(Stored items)
========

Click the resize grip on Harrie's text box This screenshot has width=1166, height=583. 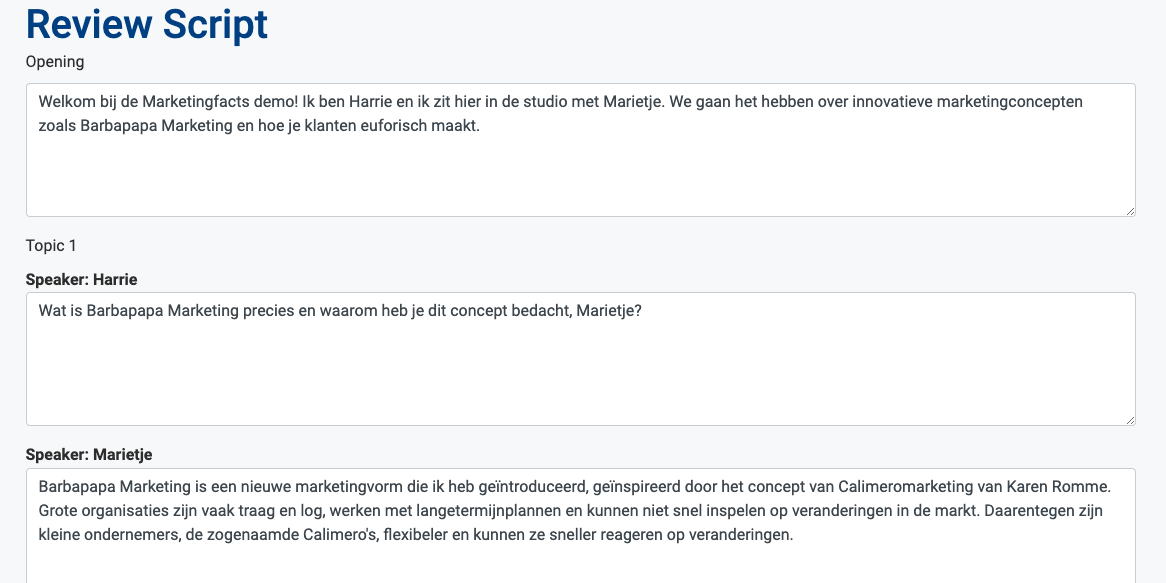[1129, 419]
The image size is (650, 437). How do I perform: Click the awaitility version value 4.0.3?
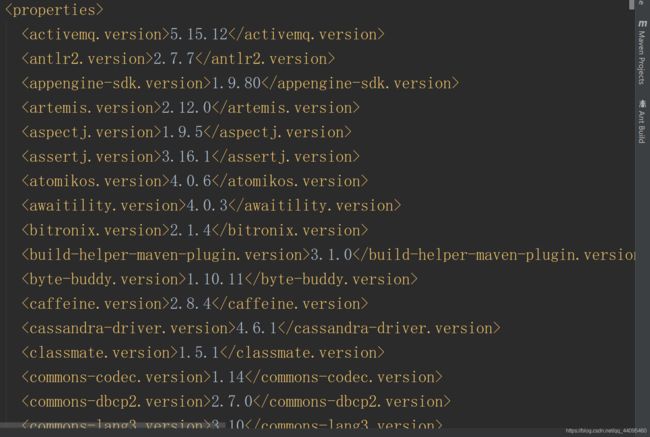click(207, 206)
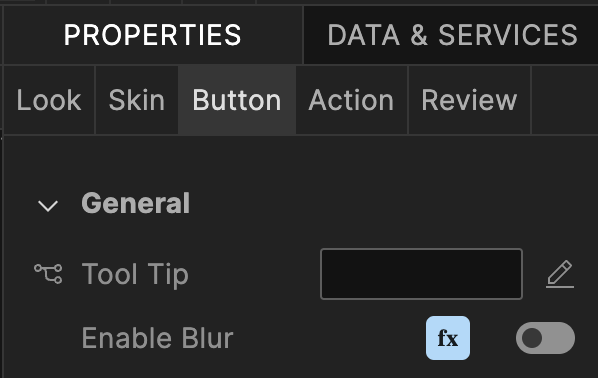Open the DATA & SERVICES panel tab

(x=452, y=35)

========

• _Exercise prompt_
Pictures stay out; reproduce exactly the lines from the one containing "The image size" through the end of the data.

• _Answer area_
The image size is (650, 437). How do I perform: Click the awaitility version value 4.0.3?
click(207, 206)
Open the DATA & SERVICES panel tab

(x=452, y=35)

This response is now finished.